Topband: Daylight QSO's during the SP
W2RU - Bud Hippisley
W2RU at frontiernet.net
Mon Dec 31 08:52:21 EST 2007
Sent: Monday, December 31, 2007 6:45 AM
Subject: Topband: Daylight QSO's during the SP
...I was under the impression that, like
commericial AM stations, 160 was limited to ground wave propagation during
most of the day.
What would be driving the propagation in the middle of the day? The fact
that we are at the absolute bottom of the sunspot cycle, and the dead of
winter with the sun low on the horizion has to be part of it....Is this
rare or common on 160?
I'm no propagation expert but I believe the only limit to daytime distance
on 160 is running enough power and antenna gain to overcome the total path
loss which is largely a (D-layer) absorption matter. As you note, we're at
a sunspot minimum, we're at the shortest daylight portion of the year, and
on any given day the tarot cards can line up to minimize the absorption.
Voila! Long distances.
In general, the closer your operating frequency is to the MUF, the less
absorption you experience. The MUF has not been getting very high lately;
40 meters is useless here at latitude 43.75N by suppertime, and most nights
the skip on 80 has gone "long" by 0000Z - 0100Z. I know that last statistic
*very* well, because my evening traffic net on 80 is severely hampered on
those nights. What I don't know as accurately is how long it's taking the
MUF to climb back up each morning.
A related matter is that it has been possible to routinely work Europeans
from here in the northeastern USA via short path on 40 most days this
winter. I'm listening to SM4OTI barrel in on 7004 as I type this at 1340Z.
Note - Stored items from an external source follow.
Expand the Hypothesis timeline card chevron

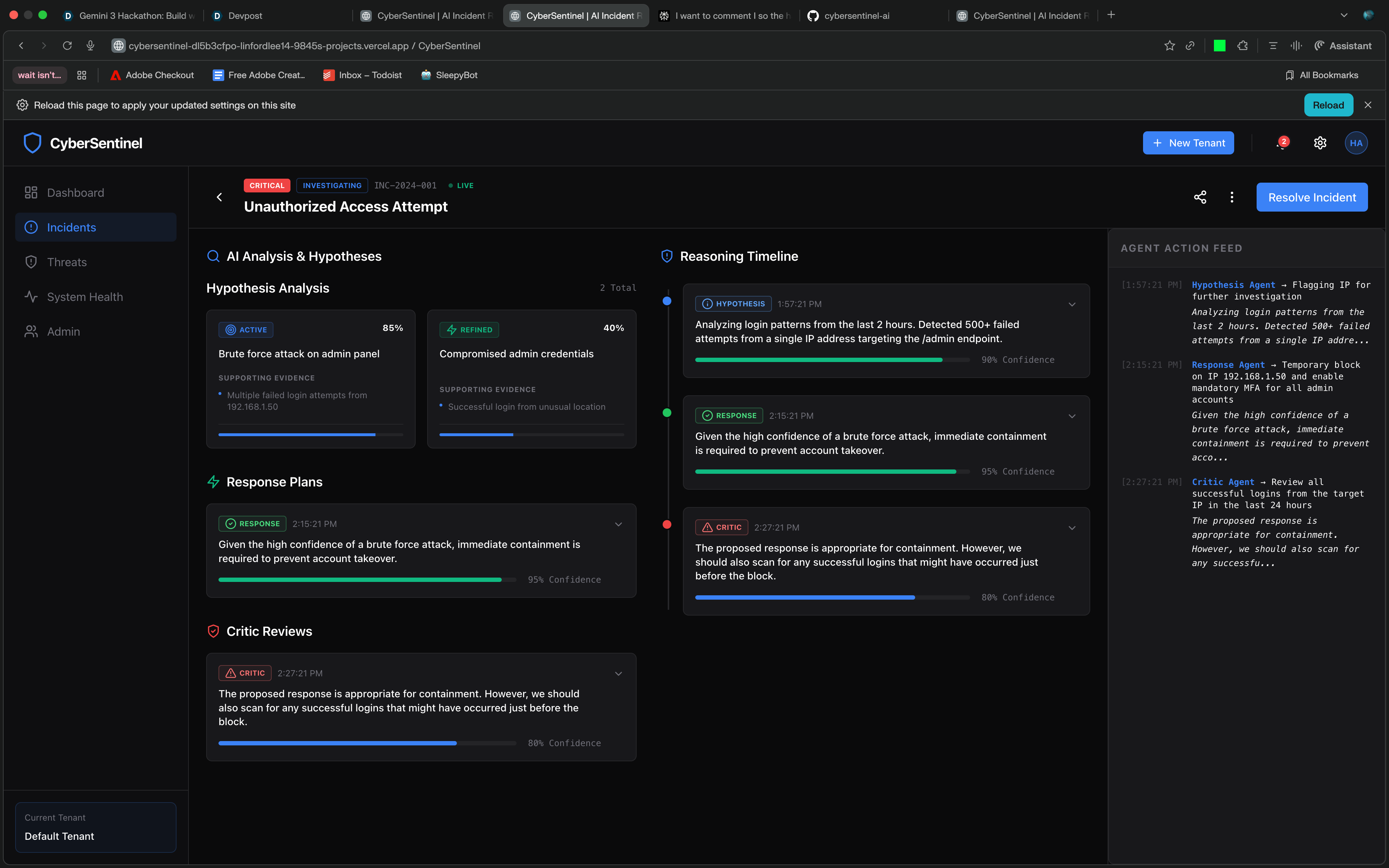point(1072,304)
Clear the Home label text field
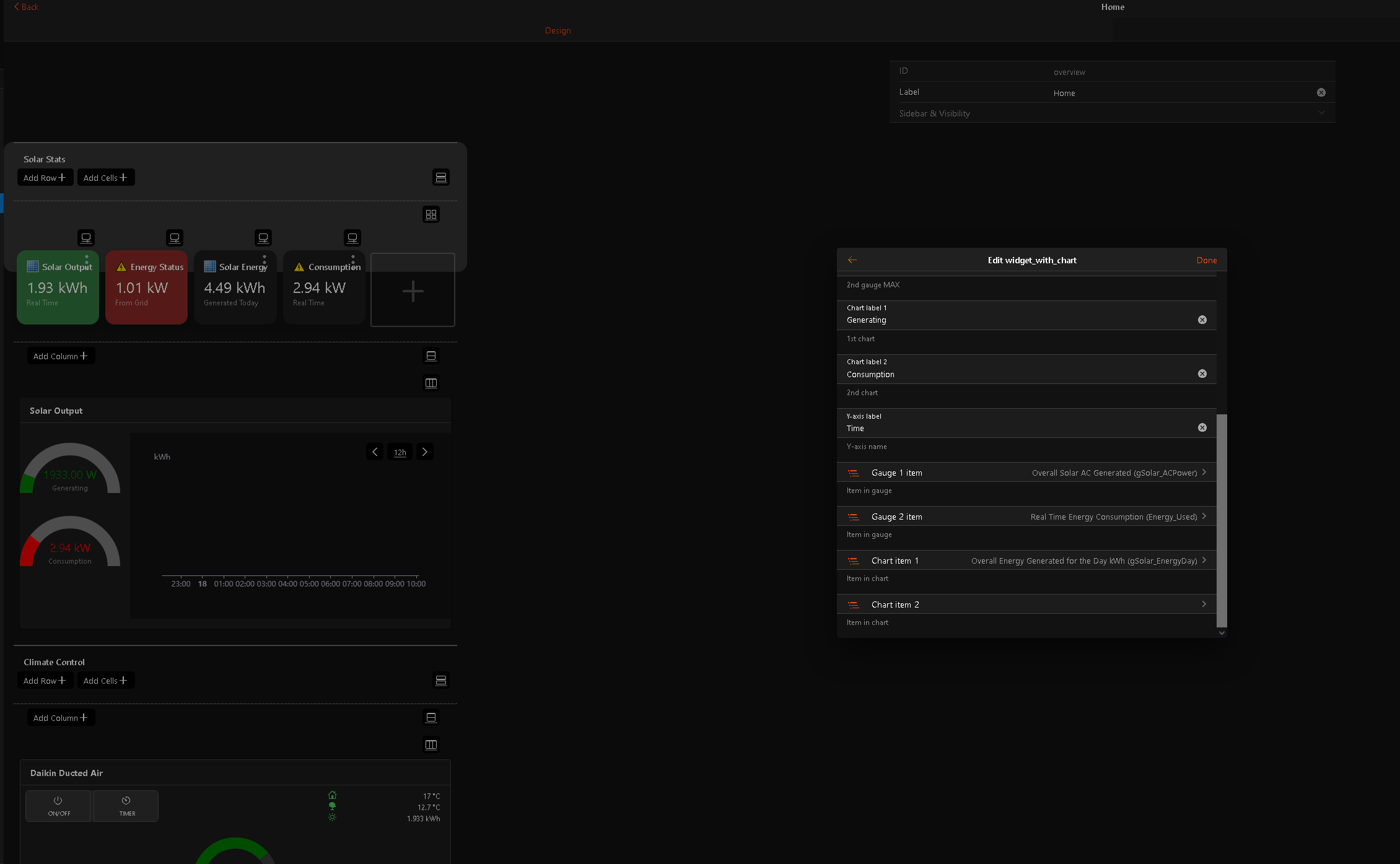This screenshot has width=1400, height=864. (x=1321, y=92)
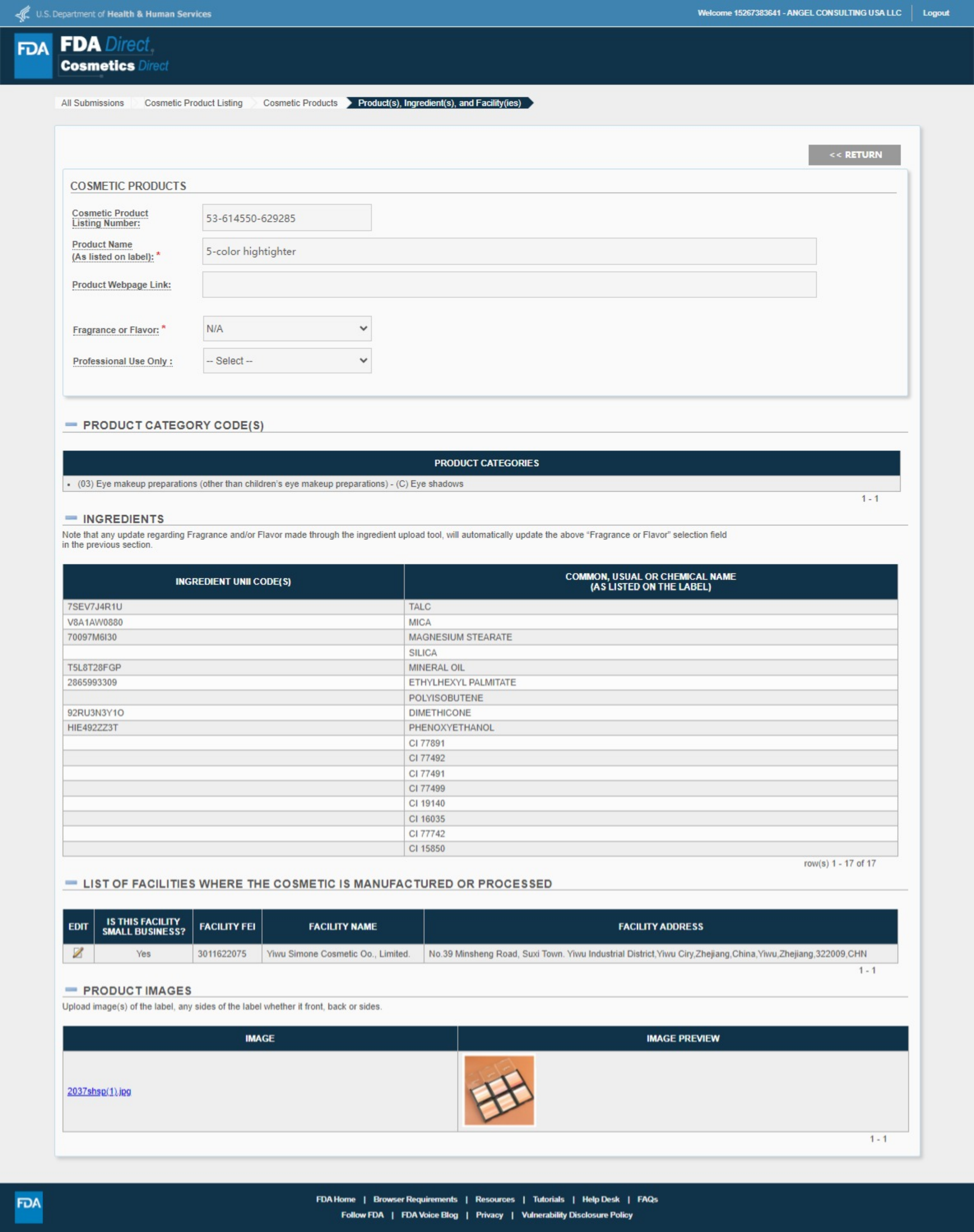
Task: Collapse Product Category Code(s) section
Action: pos(71,425)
I'm used to having an occasional long path opening to Europe right around
sunrise here, but this short path stuff has been audible all day long --
even at noontime!
Back to 160. Compared to a decade or two ago, we have many more stations
active on 160, we have receivers with better dynamic range, we're running
higher power on average, we're much smarter about antenna efficiency issues,
some folks have directional patterns on TX and/or RX, and we're getting
smarter about how to keep our feedlines from picking up extraneous noise.
So on balance, being able to work daytime "DX" on 160 isn't anywhere near
as unusual as we used to believe. To answer your question: It *was* rare,
but it's becoming commonplace -- during sunspot minima, at least.